Le retard accumulé par les bibliothèques universitaires a conduit la commission Miquel à préconiser en leur faveur des procédures dérogatoires de financement (« fléchage des crédits »). Après discussion, il a paru préférable de ne remettre en cause en aucune manière l'autonomie financière des établissements. Le principe de la dotation globale de fonctionnement n'a donc fait l'objet d'aucune mesure d'exception pour la fonction documentaire. Toutefois, les annexes financières des contrats précisent par objectifs les concours apportés par l'Etat au développement de la documentation.
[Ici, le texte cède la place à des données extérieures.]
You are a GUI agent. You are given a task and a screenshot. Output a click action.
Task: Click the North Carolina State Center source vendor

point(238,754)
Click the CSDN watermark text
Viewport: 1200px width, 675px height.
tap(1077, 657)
En pratique, la politique contractuelle permet de commencer à mettre en oeuvre de nombreuses recommandations du rapport Miquel. Des opérations importantes ont pu être soutenues : développement des fonds de bibliothèques universitaires récentes comme Le Havre, Valenciennes, Corte, Angers ou Compiègne ; opérations de modernisation d'envergure à Nantes, Rouen et Caen ; constructions de nouveaux locaux de bibliothèques à Amiens, Le Havre, Angers ou La Réunion ; mise en place de réseaux documentaires locaux ou régionaux par exemple à Lille, Saint-Etienne, Nantes ou au Mans ; extension des heures d'ouverture en soirée par exemple à Nantes, Angers ou Caen.
Vers un schéma d'aménagement des enseignements supérieurs
Première priorité nationale, l'éducation bénéficie et va bénéficier dans les prochaines années d'investissements exceptionnels, notamment l'enseignement supérieur. L'importance de ces investissements (16 milliards consacrés entre autres aux constructions et à l'aménagement des campus), la recherche de meilleurs équilibres régionaux, les enjeux européens, justifient la mise en place d'un schéma d'aménagement des enseignements supérieurs articulé sur trois niveaux : national, régional et local. Les bibliothèques ont et auront bien entendu toute leur place dans un tel schéma. Au niveau local, elles doivent être un des points d'appui de l'aménagement des campus. A l'échelon régional, en liaison avec les bibliothèques des collectivités locales, elles peuvent être un des éléments déterminants de rééquilibrage des forces documentaires régionales par rapport au poids considérable de Paris et de l'Ile-de-France. Participant à des réseaux nationaux ou internationaux (catalogues collectifs, prêt entre bibliothèques), elles sont enfin au niveau national un élément structurant pour l'enseignement supérieur. D'ores-et-déjà, la décision a été prise de faire de la fonction documentaire un des axes majeurs des futurs pôles européens.